Top of ENTRIES SHOWN

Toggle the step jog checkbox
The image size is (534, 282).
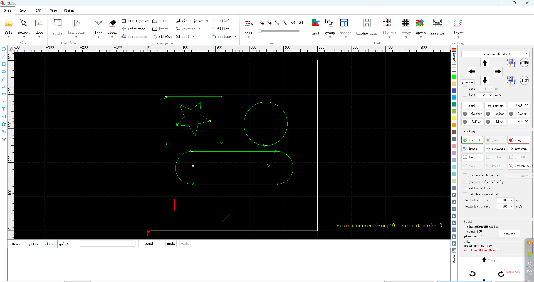pos(465,89)
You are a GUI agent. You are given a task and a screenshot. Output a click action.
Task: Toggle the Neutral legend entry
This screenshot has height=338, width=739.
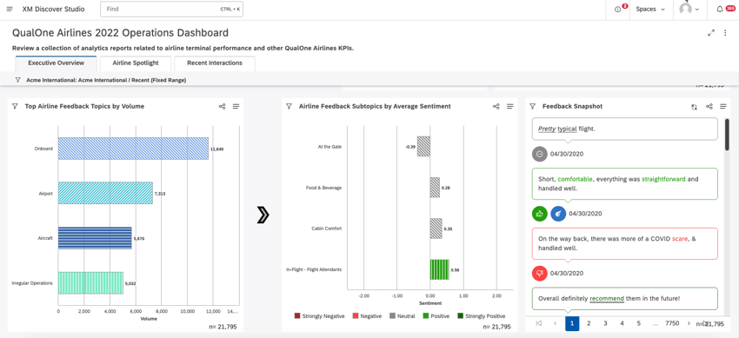[402, 316]
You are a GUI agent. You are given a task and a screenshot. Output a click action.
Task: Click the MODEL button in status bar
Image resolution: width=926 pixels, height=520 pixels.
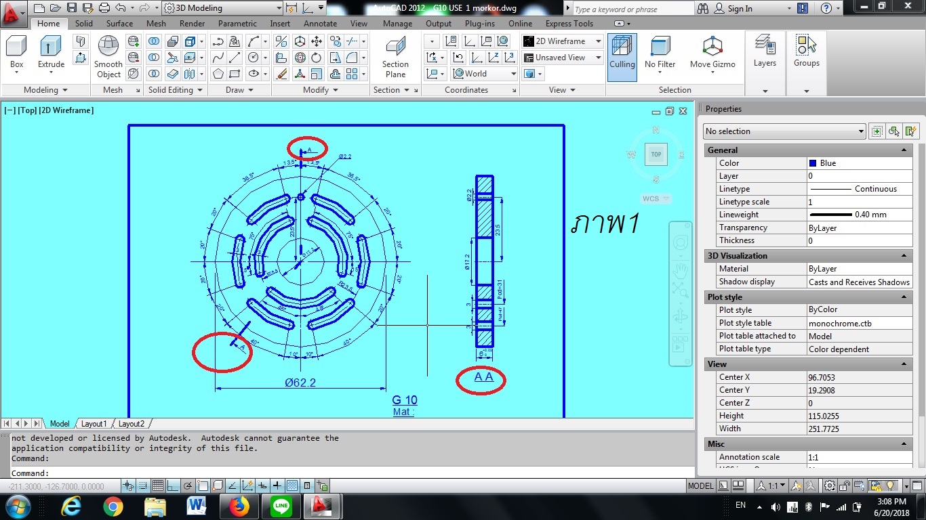[700, 485]
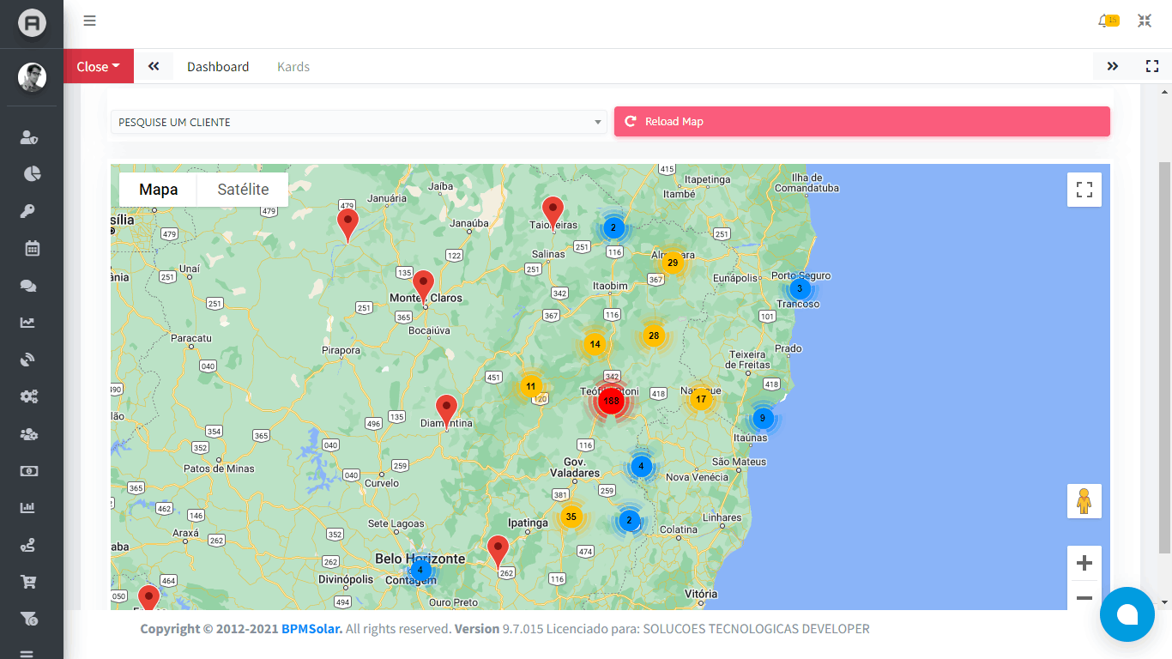The image size is (1172, 659).
Task: Open the PESQUISE UM CLIENTE dropdown
Action: click(x=359, y=122)
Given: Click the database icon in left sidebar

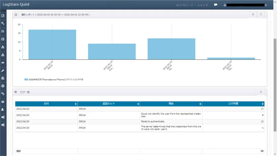Looking at the screenshot, I should [x=3, y=39].
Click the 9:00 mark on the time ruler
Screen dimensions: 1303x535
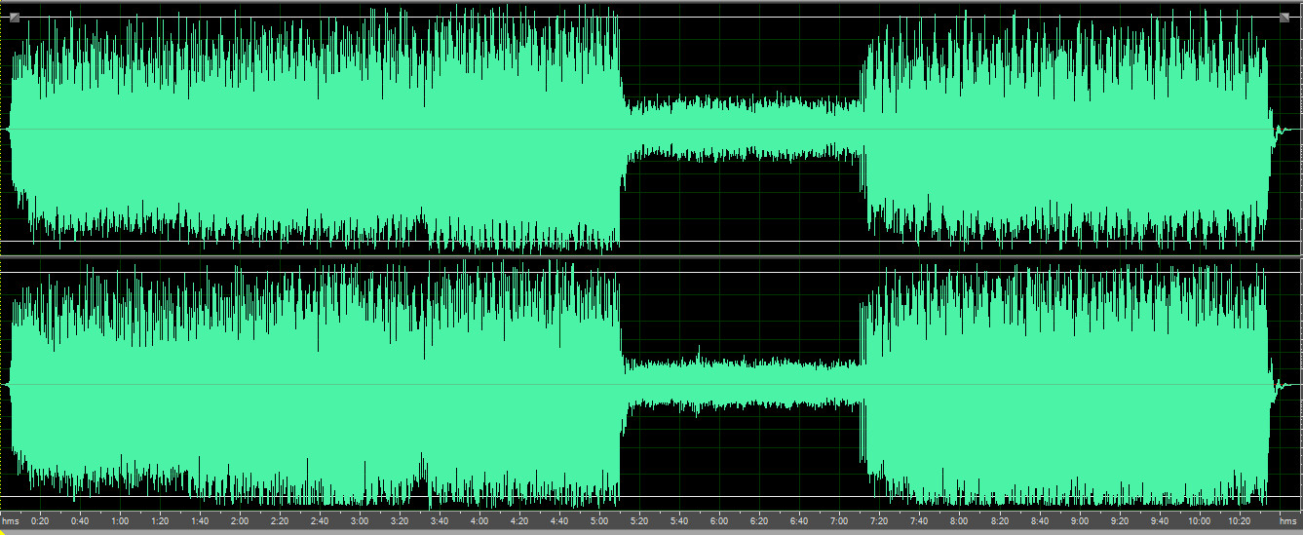point(1079,521)
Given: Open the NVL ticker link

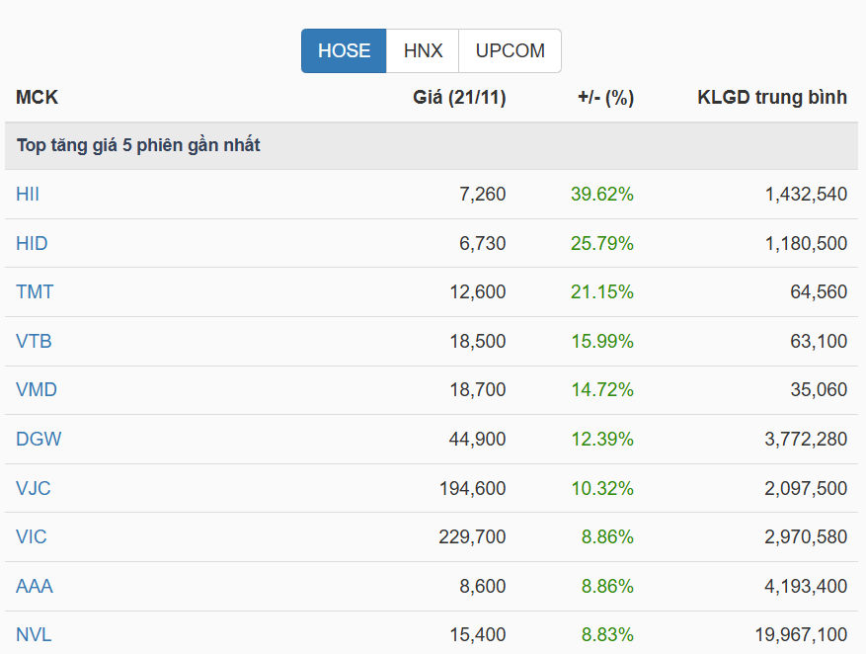Looking at the screenshot, I should click(x=34, y=634).
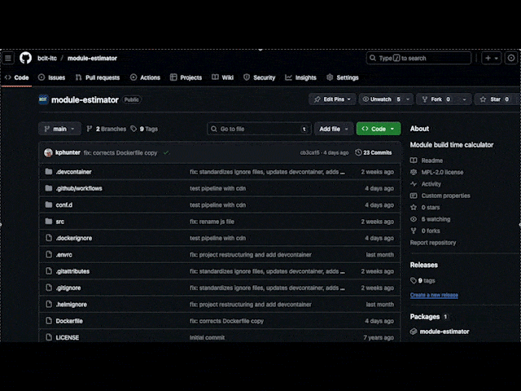The image size is (521, 391).
Task: Open the hamburger navigation menu
Action: 8,58

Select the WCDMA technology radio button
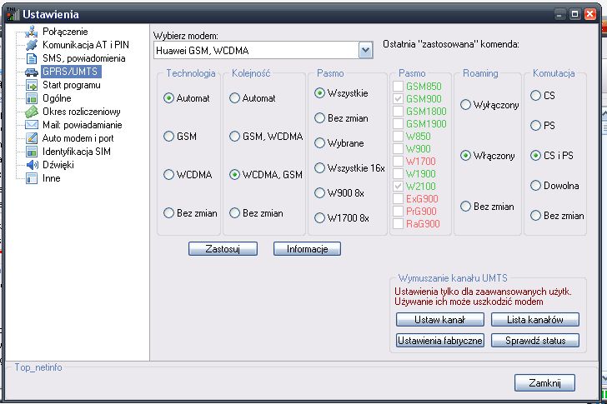[x=169, y=175]
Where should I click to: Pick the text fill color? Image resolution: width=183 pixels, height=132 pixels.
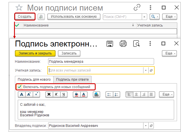click(76, 94)
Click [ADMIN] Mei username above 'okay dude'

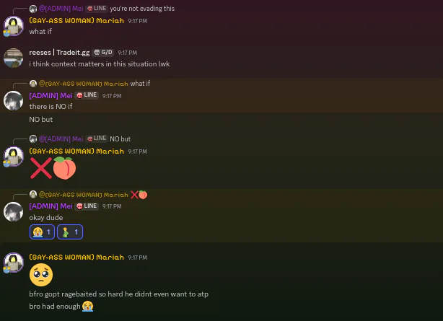pos(51,206)
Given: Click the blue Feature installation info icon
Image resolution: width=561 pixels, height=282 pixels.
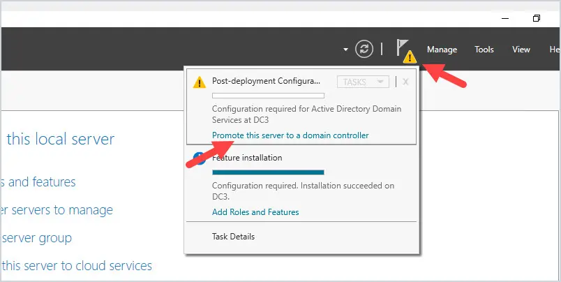Looking at the screenshot, I should (199, 158).
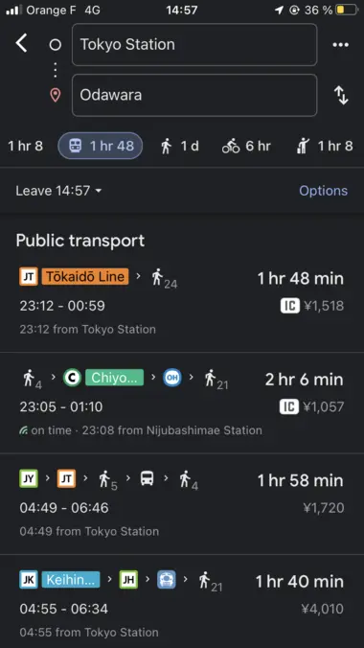Select the public transport 1 hr 48 tab
This screenshot has width=364, height=648.
pos(101,146)
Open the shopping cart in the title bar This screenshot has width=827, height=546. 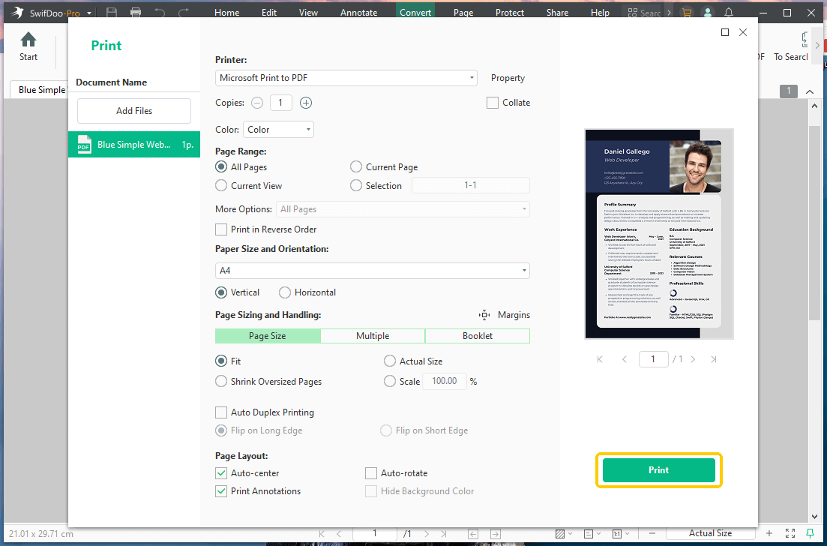686,11
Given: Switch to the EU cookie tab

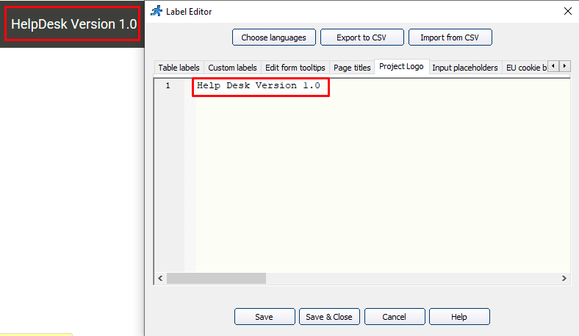Looking at the screenshot, I should (525, 68).
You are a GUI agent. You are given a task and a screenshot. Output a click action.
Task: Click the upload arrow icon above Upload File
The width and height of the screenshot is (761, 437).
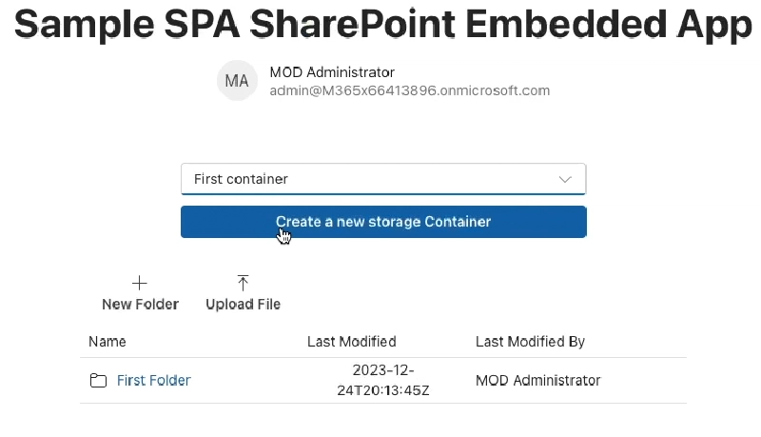[x=243, y=283]
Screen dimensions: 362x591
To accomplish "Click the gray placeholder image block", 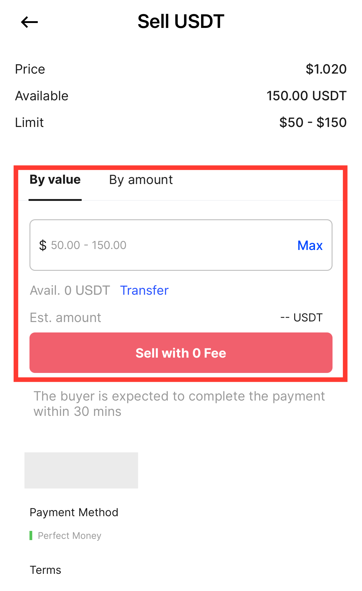I will [81, 470].
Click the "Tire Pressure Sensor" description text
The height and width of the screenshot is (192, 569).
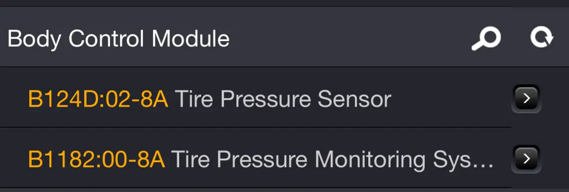tap(283, 99)
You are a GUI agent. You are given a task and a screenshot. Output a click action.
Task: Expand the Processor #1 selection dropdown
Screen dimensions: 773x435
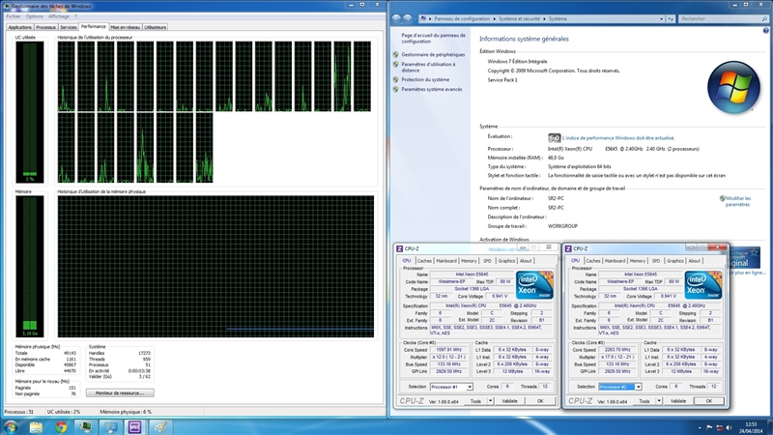point(471,387)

Bottom of ENTRIES SHOWN

WORK INSTRUCTION: Whichever lines of the material hold the word "Toggle", find and copy them.

FINAL ANSWER:
Toggle the step jog checkbox
Task: Toggle the Neutral legend entry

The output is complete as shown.